Your goal> Continue the passage on the word histories of "hysteria" and "amazon" from its last sentence, in the same voice.

Exercise text>
--

One explanation for [Hysteria’s] seeming explosion during the nineteenth and early twentieth centuries is its use as a catch-all term for Generic Women’s Troubles (hence calling it, essentially, ‘womb-problem’), and indeed, it does seem to have been partially conflated with chlorosis (a type of anaemia), which is perhaps better known to Renaissance drama fans as ‘green sickness’. Thus, in John Ford’s play ‘Tis Pity She’s A Whore (you’d think you couldn’t top that title, wouldn’t you?) Annabella is thought to be suffering from ‘an overflux of youth’, in which case ‘there is no such present remedy as present marriage’. Translation: get a willy in her, quick.

A is for Amazon:

For those readers who never owned the Greek alphabet on a tea-towel, the ‘maz’ sound mid-Amazon is the same ‘maz’ you find in ‘mastectomy’ and its (mostly medical) cognates. This is because the Amazons in question – a race of female warriors alleged to have lived in ancient Scythia…were said to have been rather expert in just this procedure. Or, as the dictionary puts it, rather dryly – and, indeed, euphemistically – ‘they destroyed their right breast to avoid interfering with the use of the bow’…

…I particularly like the further sense amazon acquired sometime around the sixteenth or seventeenth century – now, alas, obsolete – as ‘the queen in chess’, who I always thought of as quiet sort of feminist icon, maintaining, as Francis Beale asserts, ‘alwayes…her owne colour’, and zipping around the board with an alacrity denied to her technically more important consort.

--

Data section>
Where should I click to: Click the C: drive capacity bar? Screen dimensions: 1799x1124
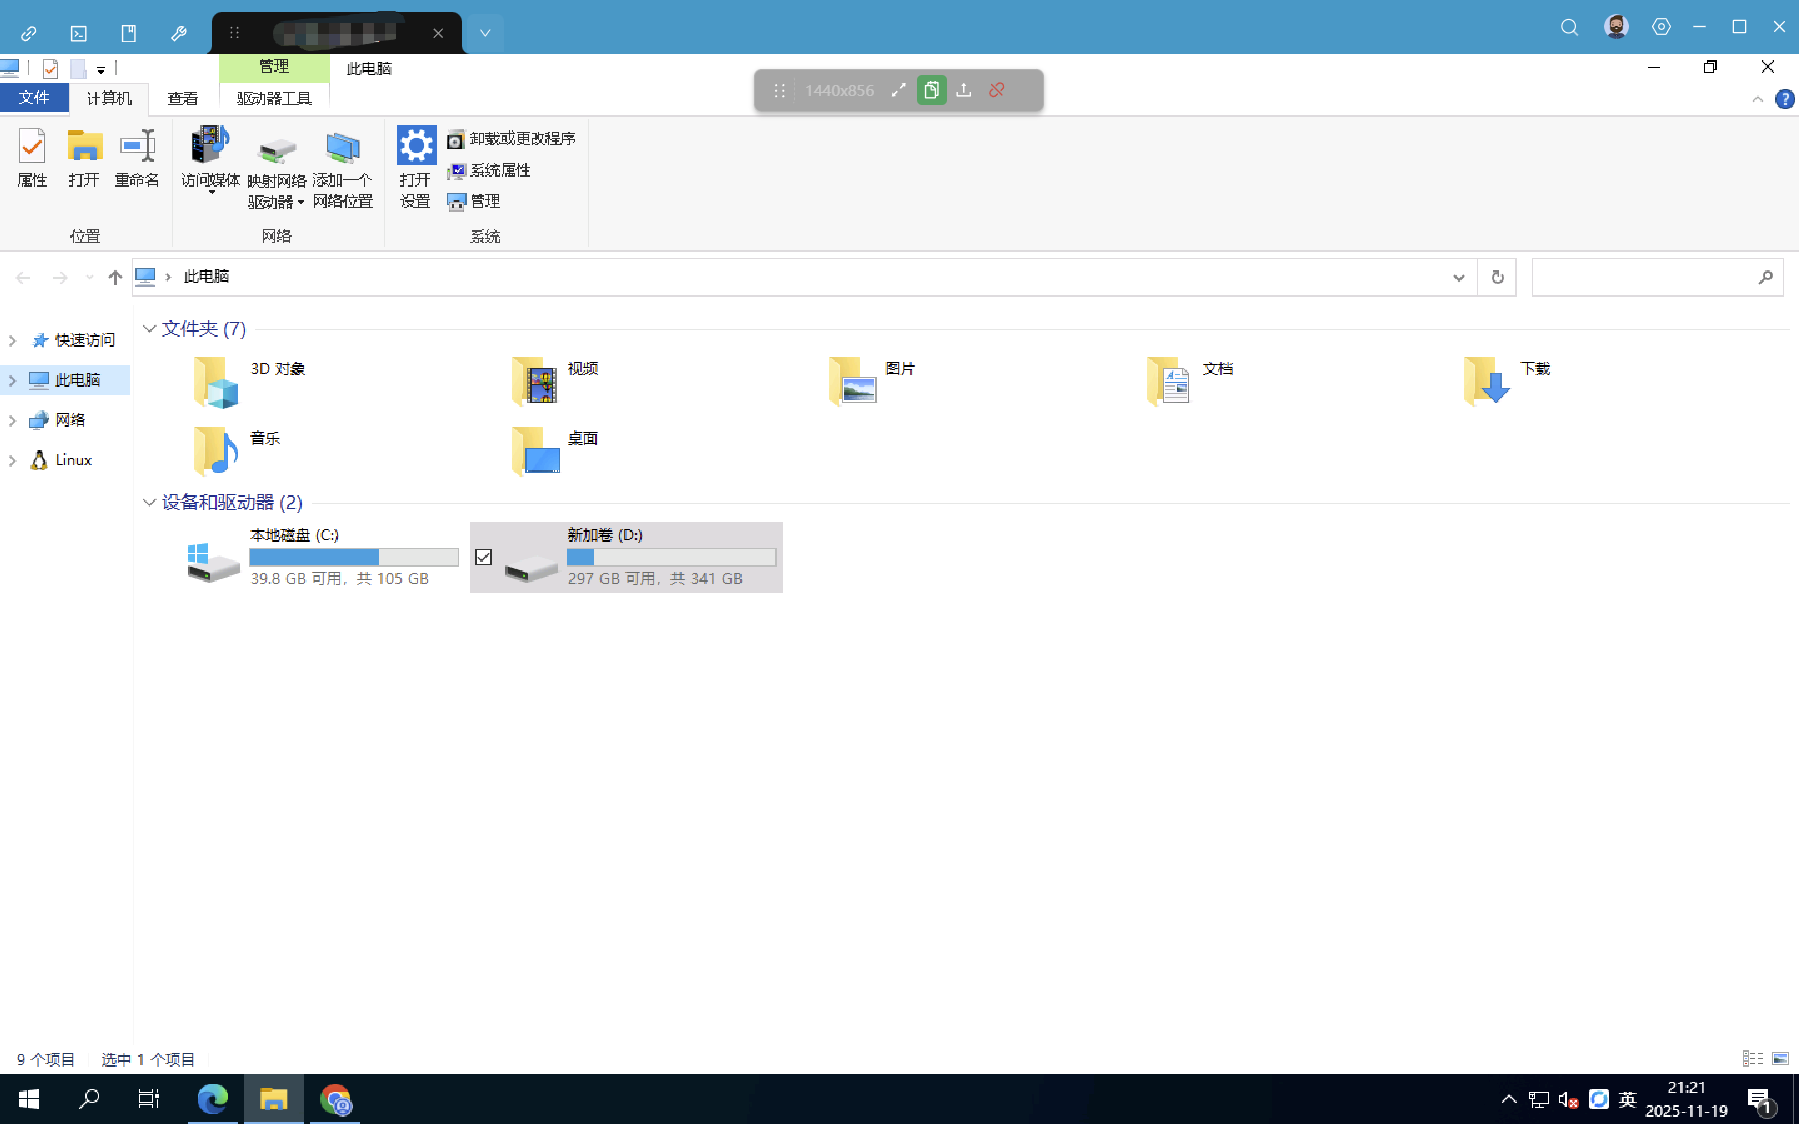(x=353, y=557)
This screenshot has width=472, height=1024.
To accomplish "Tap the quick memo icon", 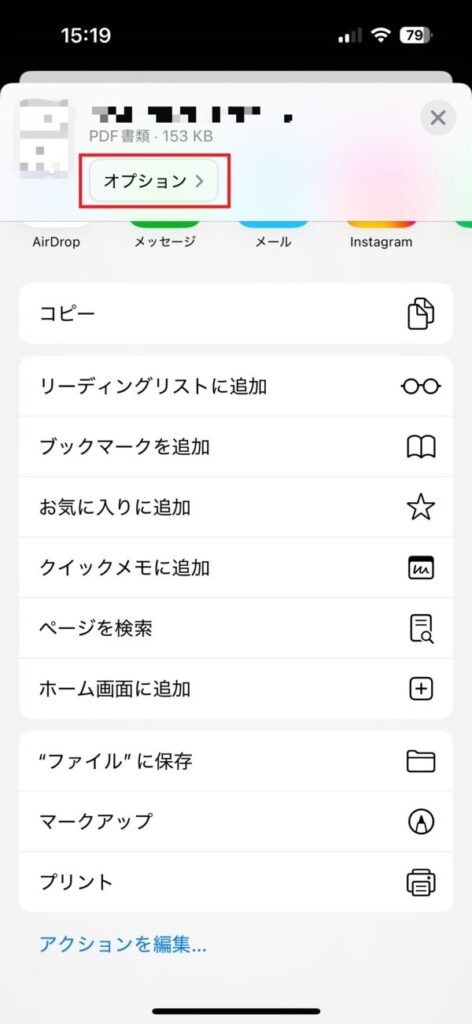I will pyautogui.click(x=420, y=568).
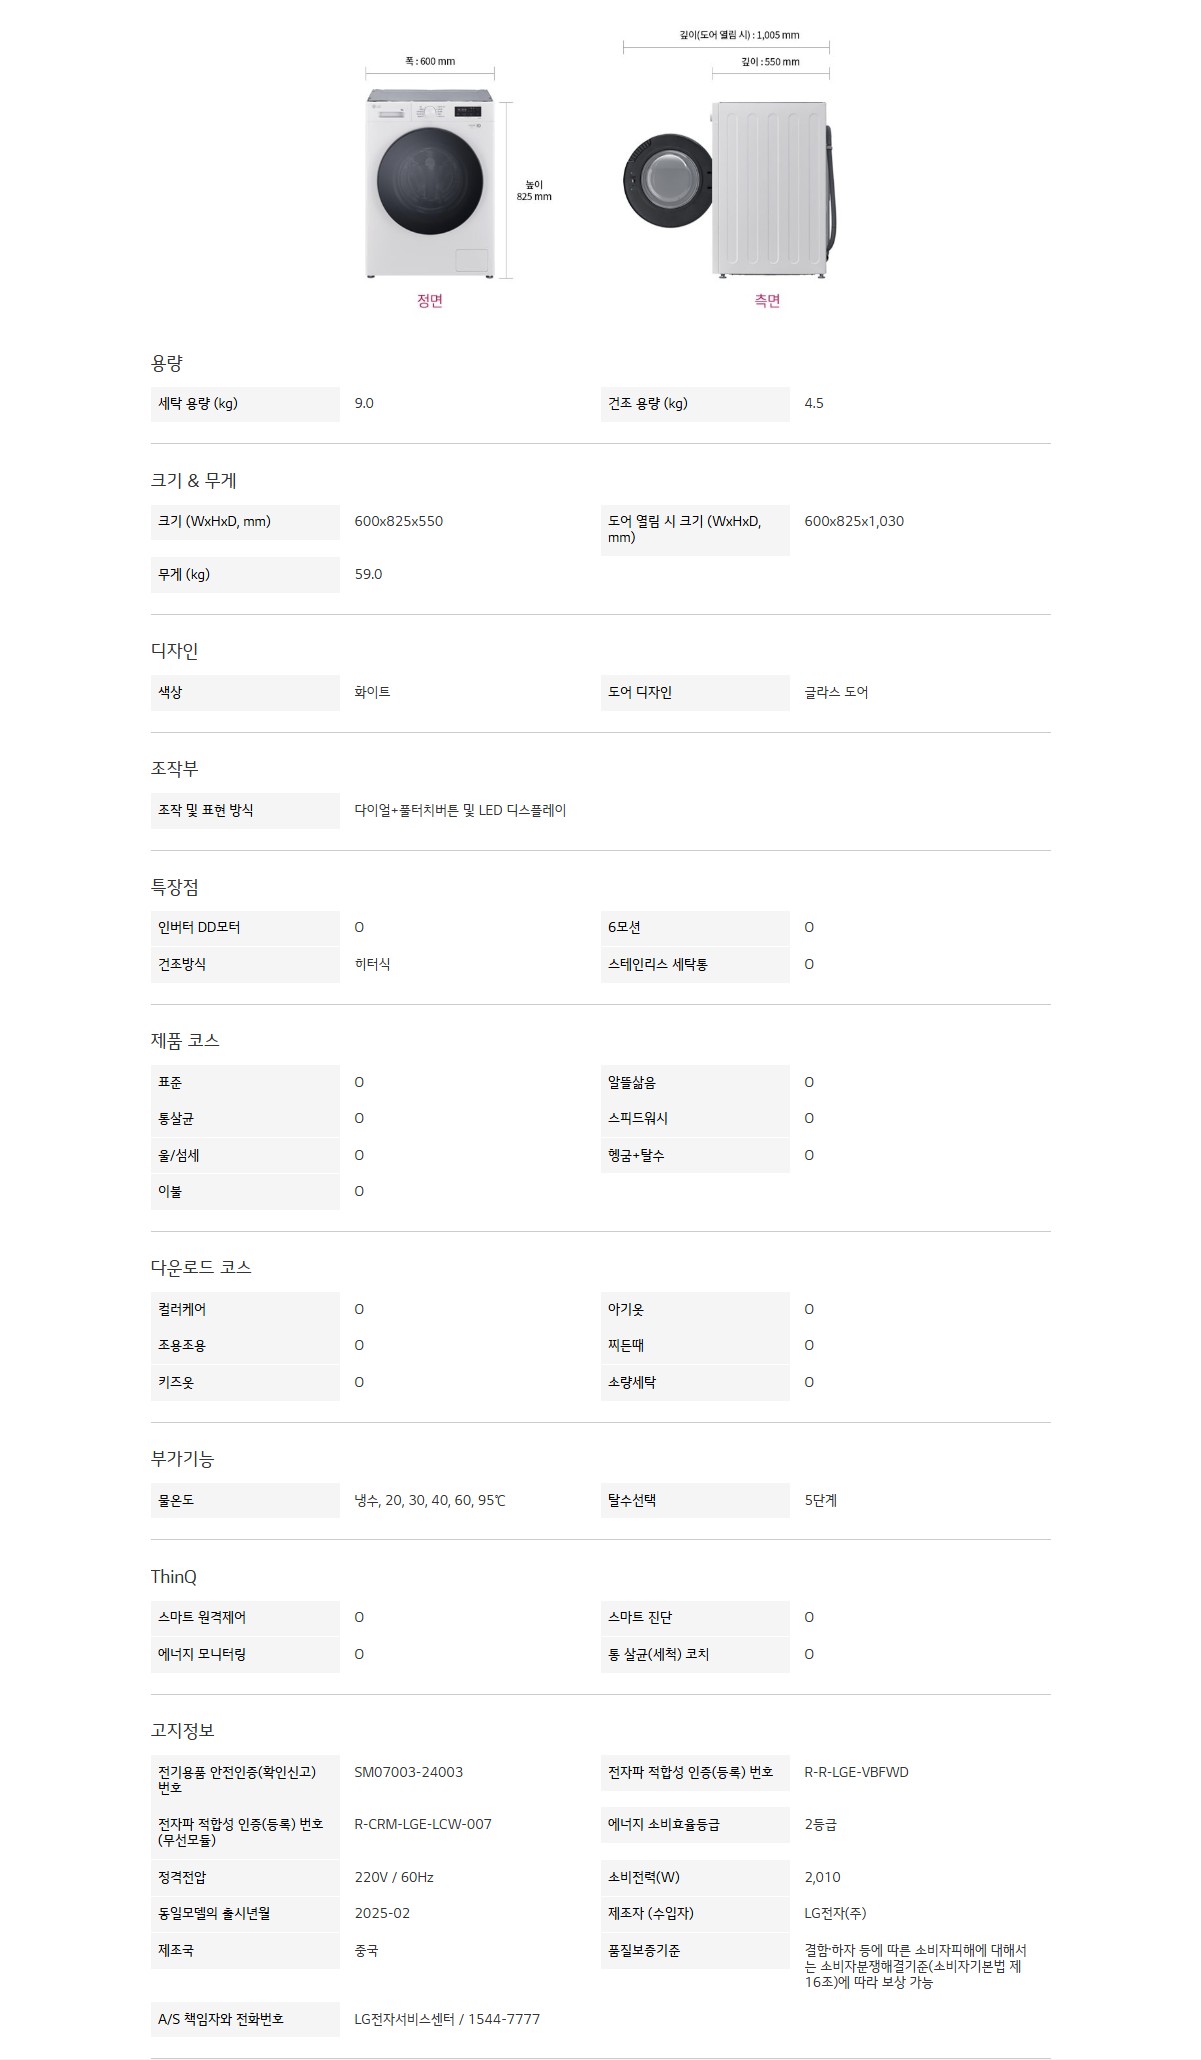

--

Exercise answer>
E is for Emancipate:

Thus, emancipate‘s second meaning, ‘to set free from control; to release from legal, social or political restraint’, which, as the dictionary points out, has in modern use acquired a primary application to slavery, with ‘other uses felt to be transferred from this’. In ancient Rome, female slaves (‘libertae’), of course, had less options, and generally ended up marrying their former masters (oh, the liberalism), suggesting that they might need emancipation in the third sense – ‘to set free from intellectual or moral restraint’, and in fact getting into its fourth and final meaning, ‘to enslave’, via the explanatory quotation, ‘a wiues emancipating herself to another husband’.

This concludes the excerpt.